John Boyle

Personal information
- Full name: John Boyle
- Date of birth: 25 December 1946 (age 79)
- Place of birth: Motherwell, Scotland
- Position: Midfielder

Youth career
- 1961–1964: Chelsea

Senior career*
- Years: Team / Apps / (Gls)
- 1964–1973: Chelsea / 198 / (10)
- 1973: → Brighton & Hove Albion (loan) / 10 / (0)
- 1973–1975: Orient / 18 / (0)
- 1975: Tampa Bay Rowdies (indoor) / 4 / (0)
- 1975: Tampa Bay Rowdies / 21 / (3)
- Total:  / 261 / (13)

Managerial career
- 1977: Tampa Bay Rowdies

= John Boyle (footballer, born 1946) =

Scottish footballer

John Boyle (born 25 December 1946) is a Scottish former footballer who played during the 1960s and 1970s.

Born in Motherwell, he signed for London club Chelsea as a 15-year-old whilst on holiday in the city. Boyle was one of the lesser-known, but nevertheless important, members of the successful Chelsea side of the period, usually playing in the midfield ball-winner role. He made his Chelsea debut in a League Cup semi-final against Aston Villa and ultimately picked up a winners' medal in that competition the same year after playing in Chelsea's two-legged final victory over Leicester City.

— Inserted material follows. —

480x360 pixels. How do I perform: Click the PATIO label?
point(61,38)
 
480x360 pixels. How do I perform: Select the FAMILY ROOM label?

He played in Chelsea's FA Cup final loss to Tottenham Hotspur two years later but missed out due to injury when they won their FA Cup final against Leeds United in 1970. He made amends the following season, playing in both matches of Chelsea's successful Cup Winners' Cup final against Real Madrid in Athens.

Boyle spent two months on loan at Brighton & Hove Albion before leaving Chelsea in December 1973 to sign for Orient. He then joined the North American Soccer League expansion side Tampa Bay Rowdies in February 1975 just ahead of their indoor campaign. He captained Tampa Bay to a runner-up finish in the 1975 NASL Indoor tournament in March, and in August to victory in Soccer Bowl '75. Boyle retired in late 1975 and later had a brief spell coaching the Rowdies in 1977 after Eddie Firmani abruptly resigned from the post.